Given the above, the conspicuous geographical remit of Kendall-Taylor’s directorate, which once included Ukraine as well as all of Eurasia, could be not only a statement on the limits of Russia’s influence and the ‘European choice’ of Kiev — and Minsk — but also a reflection of deepening concern about the growing ties between Beijing and Moscow.
Whatever the rationale, the seeming incorporation of several major post-Soviet states into the Europe directorate that Amanda Sloat will head up may yet create difficulties.
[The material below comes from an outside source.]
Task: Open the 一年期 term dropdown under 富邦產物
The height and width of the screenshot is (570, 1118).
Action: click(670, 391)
It may be of some consolation to Russia that the team shows flashes of cognitive empathy when it comes to Russia, with Blinken, Sullivan, and especially Burns open about the fact that the U.S. has on various occasions sent Russia the wrong message with its actions.
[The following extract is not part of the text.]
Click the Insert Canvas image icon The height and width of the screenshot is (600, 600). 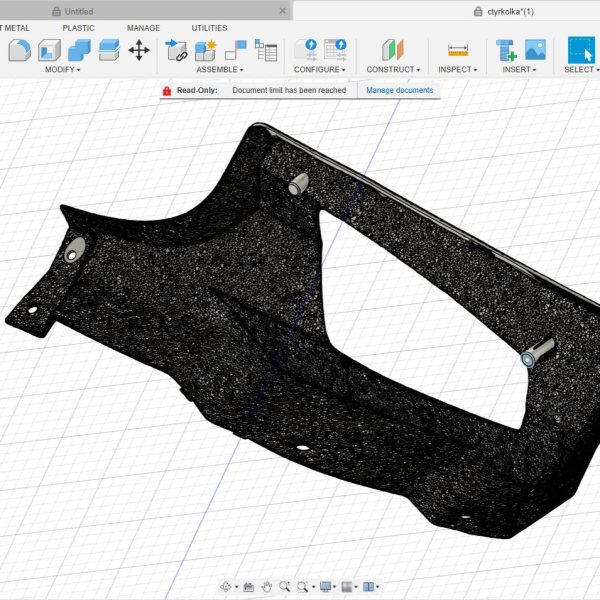pos(535,50)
Yet any resulting relief is likely to be offset by the visible appetite of most picks for bringing the fight to Russia after more than four years of political warfare. On the table: outreach to ordinary Russians and possibly even the exposure of high-level corruption.
Nuland, whose new position lacks the regional focus of her previous role as Assistant Secretary of State for European and Eurasian Affairs, has spoken of going around Putin to get “the Russian people to question their own fatalism about the prospects for a better future.”
Kendall-Taylor has envisioned an “exogenous event” along the lines of Mohamed Bouazizi’s self-immolation in Tunisia in 2010 that could “weake[n] these loyalty bonds to Putin, such that maybe the elite won’t rally behind Putin in that kind of situation.”
And Sullivan has threatened “to rally our allies to combat corruption and kleptocracy and to hold systems of authoritarian capitalism accountable for greater transparency and participation in a rules-based system.”
Amid Alexey Navalny’s return from Germany and subsequent detention and jailing for 30 days and the upcoming tests of strength that are this fall’s parliamentary elections and the 2024 presidential election, signals and moves aimed at subverting the Kremlin at home are certain to fuel, not reduce, regime insecurity.
In doing so, they may do more to complicate efforts at cooperation than anything else the Biden administration does in its relations with Russia.